= Estadistas Unidos =

Puerto Rican political organization

Estadistas Unidos was a non-partisan organization created by Luis A. Ferré in January, 1967 after the Statehood Republican Party (SRP), of which he was its long-time gubernatorial candidate, met at the San Jerónimo Hilton hotel in San Juan, Puerto Rico and refused to defend the option of becoming a US state in the upcoming July 27 political status plebiscite convened by the pro-status quo Popular Democratic Party (PDP)-dominated Legislature.

Secretly meeting at the Puerto Rico Bar Association (Colegio de Abogados de Puerto Rico) headquarters, Estadistas Unidos was organized in weeks and, against overwhelming odds, was able to launch Puerto Rico's first modern, media-based political campaign which resulted in a dramatic increase in votes for US statehood (39%) in the plebiscite, in spite of the electoral boycott called for by the Statehood Republican Party.

In addition to Ferré, other leaders of Estadistas Unidos included future Governor Carlos Romero Barceló, future San Juan Mayor Hernán Padilla, future Senator José Menéndez Monroig, and future Senator Justo Méndez. Among statehood leaders who remained loyal to the SRP were party president Miguel A. García Méndez, future House Speaker Pro Tem José Granados and future Senate Vice President Orlando Parga, Jr.

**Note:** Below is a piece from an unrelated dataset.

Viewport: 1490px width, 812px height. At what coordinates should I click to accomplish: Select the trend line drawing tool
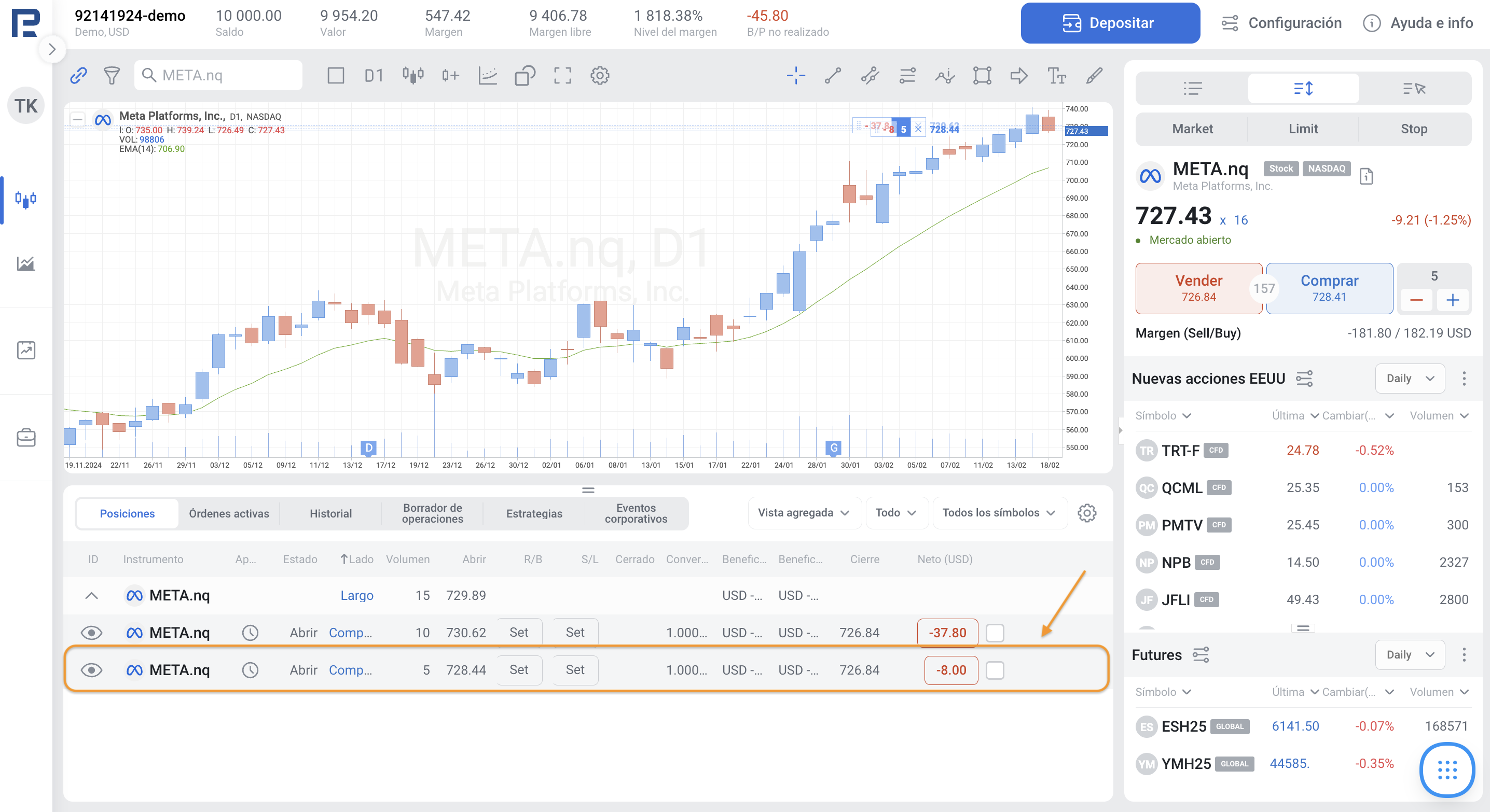[833, 75]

On August 20, 1967, organization leaders met at a basketball arena in Carolina, Puerto Rico for the purpose of dissolving the organization, which they did, but immediately approved a motion to found a new political party, which would be known as the New Progressive Party (NPP). Estadistas Unidos is consequently deemed to be the precursor of the NPP. The NPP won the next general election and elected Ferré as the first pro-statehood governor, breaking the PDP's 28-year-long stranglehold on political power.